Données fournies:
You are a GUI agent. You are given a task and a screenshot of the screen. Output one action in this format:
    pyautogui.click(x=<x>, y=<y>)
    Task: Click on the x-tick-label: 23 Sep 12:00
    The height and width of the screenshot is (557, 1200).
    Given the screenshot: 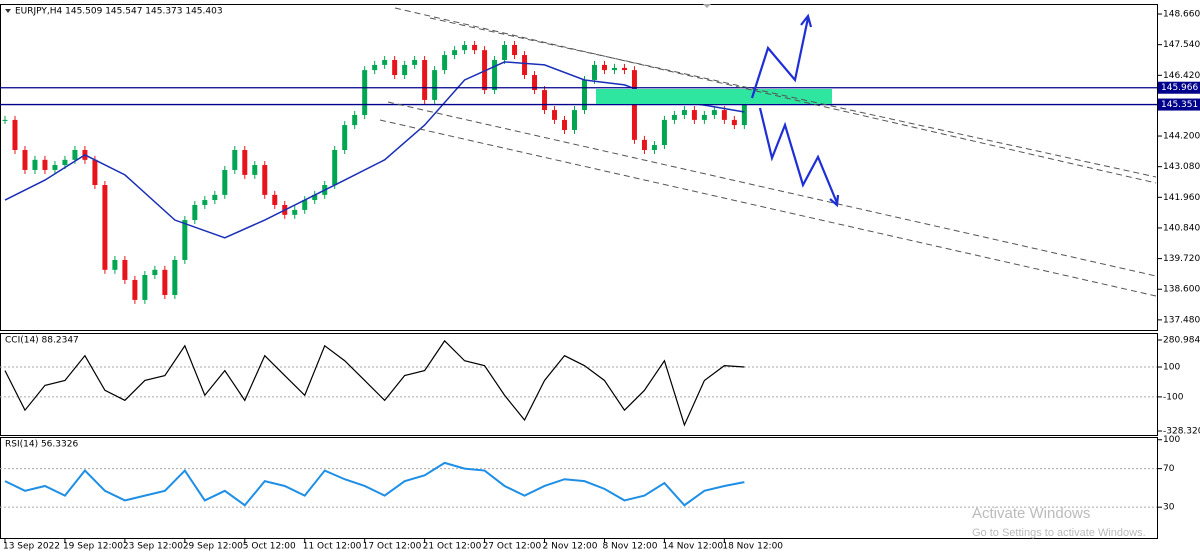 What is the action you would take?
    pyautogui.click(x=153, y=547)
    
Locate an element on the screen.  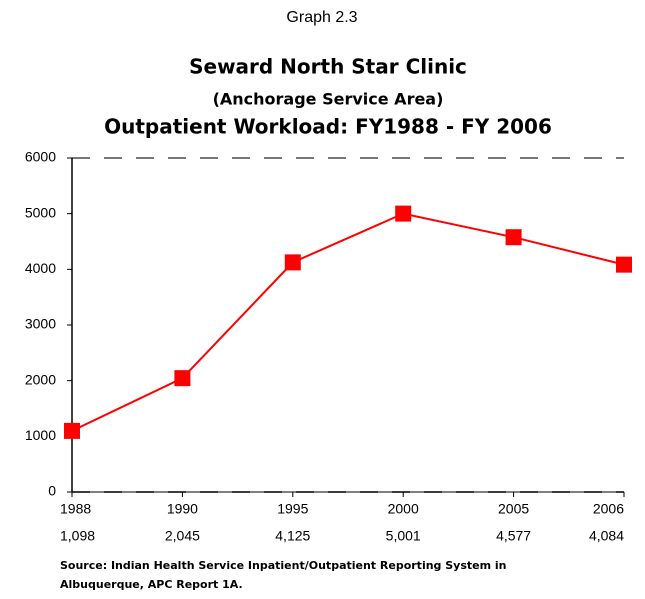
y-tick-label: 6000 is located at coordinates (40, 157).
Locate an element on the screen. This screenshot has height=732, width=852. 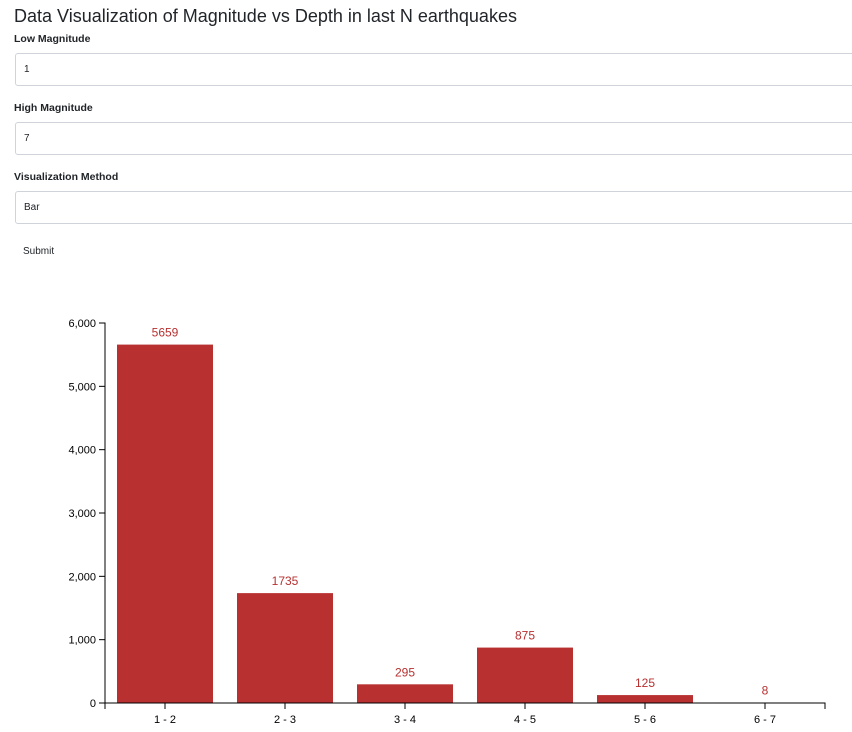
x-tick-label: 5 - 6 is located at coordinates (645, 720).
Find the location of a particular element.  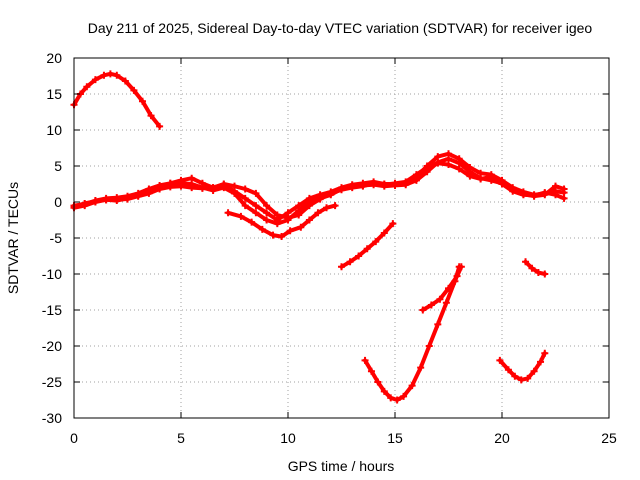

y-tick-label: 20 is located at coordinates (54, 58).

Consigne:
Recopiez à l'identique le passage des items allant de la ligne qui contient « Locate an element on the screen. This » jusqu'à la fin des items, ces deux bornes comprises. Laissez de côté les images dans votre réponse.

Votre réponse:
Locate an element on the screen. This screenshot has height=732, width=852. 
x-tick-label: 5 - 6 is located at coordinates (645, 720).
Find the location of a particular element.  

y-tick-label: 20 is located at coordinates (54, 58).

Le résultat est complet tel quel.